"""

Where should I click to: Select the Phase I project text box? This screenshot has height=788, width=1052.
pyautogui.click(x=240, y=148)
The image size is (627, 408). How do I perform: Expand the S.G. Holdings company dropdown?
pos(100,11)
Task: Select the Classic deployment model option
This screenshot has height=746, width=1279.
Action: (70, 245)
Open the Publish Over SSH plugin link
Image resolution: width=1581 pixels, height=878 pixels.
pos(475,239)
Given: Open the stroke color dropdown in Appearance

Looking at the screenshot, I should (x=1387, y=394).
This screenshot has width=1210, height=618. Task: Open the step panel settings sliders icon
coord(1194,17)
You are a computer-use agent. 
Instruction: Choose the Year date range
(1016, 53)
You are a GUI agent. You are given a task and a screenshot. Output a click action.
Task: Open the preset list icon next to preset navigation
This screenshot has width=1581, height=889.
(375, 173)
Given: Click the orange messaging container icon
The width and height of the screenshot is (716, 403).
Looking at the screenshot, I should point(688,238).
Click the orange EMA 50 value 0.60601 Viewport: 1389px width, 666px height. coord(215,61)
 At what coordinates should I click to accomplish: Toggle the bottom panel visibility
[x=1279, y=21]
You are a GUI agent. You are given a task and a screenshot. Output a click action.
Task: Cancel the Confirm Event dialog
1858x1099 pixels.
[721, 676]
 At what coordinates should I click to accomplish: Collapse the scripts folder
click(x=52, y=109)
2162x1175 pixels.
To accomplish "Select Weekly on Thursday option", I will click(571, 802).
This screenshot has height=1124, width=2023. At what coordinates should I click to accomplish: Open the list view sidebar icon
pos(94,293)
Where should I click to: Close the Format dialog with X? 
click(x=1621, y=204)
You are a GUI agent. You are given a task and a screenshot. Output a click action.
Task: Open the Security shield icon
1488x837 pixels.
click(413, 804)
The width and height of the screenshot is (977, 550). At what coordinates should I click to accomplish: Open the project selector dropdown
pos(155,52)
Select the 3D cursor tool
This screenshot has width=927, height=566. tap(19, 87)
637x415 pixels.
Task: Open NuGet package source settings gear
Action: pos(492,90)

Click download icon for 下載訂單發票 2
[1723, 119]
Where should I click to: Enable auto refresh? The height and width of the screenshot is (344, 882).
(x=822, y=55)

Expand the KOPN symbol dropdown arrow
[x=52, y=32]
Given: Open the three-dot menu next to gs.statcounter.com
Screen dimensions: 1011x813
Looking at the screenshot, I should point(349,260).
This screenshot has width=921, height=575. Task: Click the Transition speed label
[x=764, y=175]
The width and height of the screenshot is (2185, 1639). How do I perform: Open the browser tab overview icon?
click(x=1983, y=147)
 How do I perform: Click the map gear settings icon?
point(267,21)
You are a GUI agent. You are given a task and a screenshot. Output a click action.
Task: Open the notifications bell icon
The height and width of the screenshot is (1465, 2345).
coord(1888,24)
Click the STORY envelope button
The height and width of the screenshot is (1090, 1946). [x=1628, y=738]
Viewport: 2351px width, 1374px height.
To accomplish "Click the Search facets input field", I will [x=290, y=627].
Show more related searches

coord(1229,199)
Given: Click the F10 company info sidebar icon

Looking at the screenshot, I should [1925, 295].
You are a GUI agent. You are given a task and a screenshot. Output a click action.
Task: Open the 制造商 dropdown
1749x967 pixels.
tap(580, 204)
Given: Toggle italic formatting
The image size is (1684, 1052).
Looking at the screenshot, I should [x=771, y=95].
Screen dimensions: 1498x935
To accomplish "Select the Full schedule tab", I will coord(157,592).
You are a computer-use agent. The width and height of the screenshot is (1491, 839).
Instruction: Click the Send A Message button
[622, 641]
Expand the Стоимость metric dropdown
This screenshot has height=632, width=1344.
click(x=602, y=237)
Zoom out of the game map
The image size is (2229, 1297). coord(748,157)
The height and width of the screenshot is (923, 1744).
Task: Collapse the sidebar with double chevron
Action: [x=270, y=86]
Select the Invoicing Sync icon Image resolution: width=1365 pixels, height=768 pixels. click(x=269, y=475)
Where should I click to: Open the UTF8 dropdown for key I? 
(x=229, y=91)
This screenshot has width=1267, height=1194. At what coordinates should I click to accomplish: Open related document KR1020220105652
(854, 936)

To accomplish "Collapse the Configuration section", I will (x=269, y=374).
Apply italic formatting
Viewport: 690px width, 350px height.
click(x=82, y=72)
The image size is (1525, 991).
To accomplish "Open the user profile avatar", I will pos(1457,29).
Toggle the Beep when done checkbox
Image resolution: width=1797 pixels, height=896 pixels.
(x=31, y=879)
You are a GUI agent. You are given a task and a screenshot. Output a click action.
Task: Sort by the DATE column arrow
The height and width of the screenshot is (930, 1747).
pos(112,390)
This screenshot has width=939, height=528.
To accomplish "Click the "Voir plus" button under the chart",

"""

◆ WHAT IS EXPECTED ◆
Beginning with the line containing "Where should I click to: Enable" and ending with the line containing "Given: Open the three-dot", extract those lines exactly from the listing above, and only those.

◆ RESULT OF THIS EXERCISE ◆
Where should I click to: Enable auto refresh? The height and width of the screenshot is (344, 882).
(x=822, y=55)

Expand the KOPN symbol dropdown arrow
[x=52, y=32]
Given: Open the three-dot menu next to gs.statcounter.com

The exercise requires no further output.